**What to work on:** Repeat exactly the lines from the line containing "This screenshot has width=958, height=694." through the last line of the records below, inclusive, and nothing else.

Stored data entries
====
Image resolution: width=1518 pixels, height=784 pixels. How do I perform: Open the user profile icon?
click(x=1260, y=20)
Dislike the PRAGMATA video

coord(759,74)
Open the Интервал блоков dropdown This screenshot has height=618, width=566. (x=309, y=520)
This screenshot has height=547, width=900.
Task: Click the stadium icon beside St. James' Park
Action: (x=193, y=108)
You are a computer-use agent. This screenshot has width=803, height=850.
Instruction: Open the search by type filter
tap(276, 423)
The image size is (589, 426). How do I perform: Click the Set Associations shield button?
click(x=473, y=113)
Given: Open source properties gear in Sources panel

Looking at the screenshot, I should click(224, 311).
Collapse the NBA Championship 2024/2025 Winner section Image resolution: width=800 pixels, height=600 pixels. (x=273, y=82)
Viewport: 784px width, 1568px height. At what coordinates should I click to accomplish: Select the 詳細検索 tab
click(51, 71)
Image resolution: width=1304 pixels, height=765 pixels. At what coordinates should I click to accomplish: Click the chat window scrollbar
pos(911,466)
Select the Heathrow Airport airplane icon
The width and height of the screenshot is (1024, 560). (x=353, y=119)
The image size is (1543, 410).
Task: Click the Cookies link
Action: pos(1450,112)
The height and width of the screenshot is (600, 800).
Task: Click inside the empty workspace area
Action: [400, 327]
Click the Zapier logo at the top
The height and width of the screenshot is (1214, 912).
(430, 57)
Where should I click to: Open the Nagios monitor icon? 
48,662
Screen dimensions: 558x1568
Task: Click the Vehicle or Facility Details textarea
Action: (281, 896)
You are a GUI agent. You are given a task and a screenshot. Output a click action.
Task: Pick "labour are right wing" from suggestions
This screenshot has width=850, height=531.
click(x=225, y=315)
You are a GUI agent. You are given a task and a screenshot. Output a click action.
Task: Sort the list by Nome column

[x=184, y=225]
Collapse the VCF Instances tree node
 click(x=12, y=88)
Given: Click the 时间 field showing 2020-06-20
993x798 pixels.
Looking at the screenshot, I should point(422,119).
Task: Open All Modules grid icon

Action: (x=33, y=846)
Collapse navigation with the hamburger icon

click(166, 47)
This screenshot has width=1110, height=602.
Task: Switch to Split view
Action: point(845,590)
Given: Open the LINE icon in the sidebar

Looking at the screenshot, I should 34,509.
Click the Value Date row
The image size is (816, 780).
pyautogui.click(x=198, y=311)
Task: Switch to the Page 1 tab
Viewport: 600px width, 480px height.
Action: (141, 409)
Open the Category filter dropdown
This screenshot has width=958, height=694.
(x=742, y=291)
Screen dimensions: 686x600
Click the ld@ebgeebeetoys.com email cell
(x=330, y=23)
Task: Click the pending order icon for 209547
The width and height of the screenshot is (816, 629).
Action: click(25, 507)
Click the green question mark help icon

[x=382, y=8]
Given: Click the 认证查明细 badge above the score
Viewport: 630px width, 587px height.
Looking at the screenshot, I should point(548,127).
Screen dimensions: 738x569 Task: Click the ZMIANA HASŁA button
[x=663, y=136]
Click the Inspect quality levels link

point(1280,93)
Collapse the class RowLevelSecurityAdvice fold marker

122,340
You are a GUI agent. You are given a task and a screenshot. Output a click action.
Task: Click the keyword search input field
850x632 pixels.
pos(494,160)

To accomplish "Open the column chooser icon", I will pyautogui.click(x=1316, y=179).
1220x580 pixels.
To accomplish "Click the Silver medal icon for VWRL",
====
**Output below:**
This screenshot has width=958, height=694.
(x=742, y=291)
Screen dimensions: 686x600
Click the ld@ebgeebeetoys.com email cell
(x=330, y=23)
Task: Click the pending order icon for 209547
The width and height of the screenshot is (816, 629).
Action: click(25, 507)
Click the green question mark help icon

[x=382, y=8]
Given: Click the 认证查明细 badge above the score
Viewport: 630px width, 587px height.
Looking at the screenshot, I should point(548,127).
Screen dimensions: 738x569 Task: Click the ZMIANA HASŁA button
[x=663, y=136]
Click the Inspect quality levels link

point(1280,93)
Collapse the class RowLevelSecurityAdvice fold marker

122,340
You are a GUI agent. You are given a task and a screenshot. Output a click action.
Task: Click the keyword search input field
850x632 pixels.
pos(494,160)

To accomplish "Open the column chooser icon", I will pyautogui.click(x=1316, y=179).
1220x580 pixels.
To accomplish "Click the Silver medal icon for VWRL",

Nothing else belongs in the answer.